Hello,
My mum had breast cancer 8 years ago and beat it, and then she was diagnosed with terminal breast cancer that was in her bones last year. Since then it has spread to her liver and lung, and I am struggling to cope.
I am 16 years old, and I have a little sister who is 8 years old, and who doesn't really get what's happening.
My mum is a very strong woman, she owns 2 businesses (which she still runs with her cancer!) and we are currently building a guest house on our property, which she buying all the furniture (she's a really stylish woman), so the cancer really isn't holding her back. Except for horse riding.
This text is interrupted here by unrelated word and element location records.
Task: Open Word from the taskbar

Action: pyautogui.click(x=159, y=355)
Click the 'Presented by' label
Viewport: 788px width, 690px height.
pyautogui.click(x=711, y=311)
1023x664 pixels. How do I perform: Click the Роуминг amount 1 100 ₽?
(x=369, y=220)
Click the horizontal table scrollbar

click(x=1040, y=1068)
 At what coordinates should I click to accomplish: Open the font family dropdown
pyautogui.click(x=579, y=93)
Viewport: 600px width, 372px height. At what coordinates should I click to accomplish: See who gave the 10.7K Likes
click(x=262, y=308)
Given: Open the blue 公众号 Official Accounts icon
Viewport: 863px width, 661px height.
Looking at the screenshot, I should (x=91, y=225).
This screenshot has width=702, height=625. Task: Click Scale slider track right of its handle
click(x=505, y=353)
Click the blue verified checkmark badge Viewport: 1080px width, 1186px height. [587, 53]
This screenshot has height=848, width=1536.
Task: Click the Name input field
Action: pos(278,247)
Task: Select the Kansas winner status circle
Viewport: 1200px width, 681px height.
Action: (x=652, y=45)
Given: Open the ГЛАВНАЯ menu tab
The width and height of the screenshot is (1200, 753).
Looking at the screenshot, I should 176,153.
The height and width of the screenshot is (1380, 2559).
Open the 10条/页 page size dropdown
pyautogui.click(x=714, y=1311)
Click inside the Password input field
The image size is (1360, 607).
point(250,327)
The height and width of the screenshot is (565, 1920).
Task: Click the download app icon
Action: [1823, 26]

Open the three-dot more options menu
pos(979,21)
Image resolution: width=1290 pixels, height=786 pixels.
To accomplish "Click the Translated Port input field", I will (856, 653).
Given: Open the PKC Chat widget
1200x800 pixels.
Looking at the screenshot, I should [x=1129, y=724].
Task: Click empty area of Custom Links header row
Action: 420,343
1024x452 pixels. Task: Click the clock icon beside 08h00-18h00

She starting riding when she was a kid, and 2 years ago she bought her dream horse. But then she wasn't able to ride it anymore because of her cancer, and she's really upset about it.
Recently she has been really short and snappy with everyone, but we all put up with it because we know its because she's tired and grumpy. She just called me into her room and had a talk with me about it. She said she wasn't coping and that it wasn't because I was being a bad person or anything. She said that she's trying to cram everything in because she doesn't know how long she has left. The chemo is starting to work, but the original plan was to have chemo every week but her body can't handle it so it has become more of a 'whenever her body can handle it' kind of situation. She's hopefully having chemo on wednesday but that means that she's going to be sick for christmas and all of her family is coming over from melbourne. She also said that she could last 7 years, but that would be a really big stretch because she would have to torture her body.
I'm so upset and I don't know what to do because my sister and I are so young and I don't think my dad will be able to cope because he loves my mum so much. Seven years is just too short.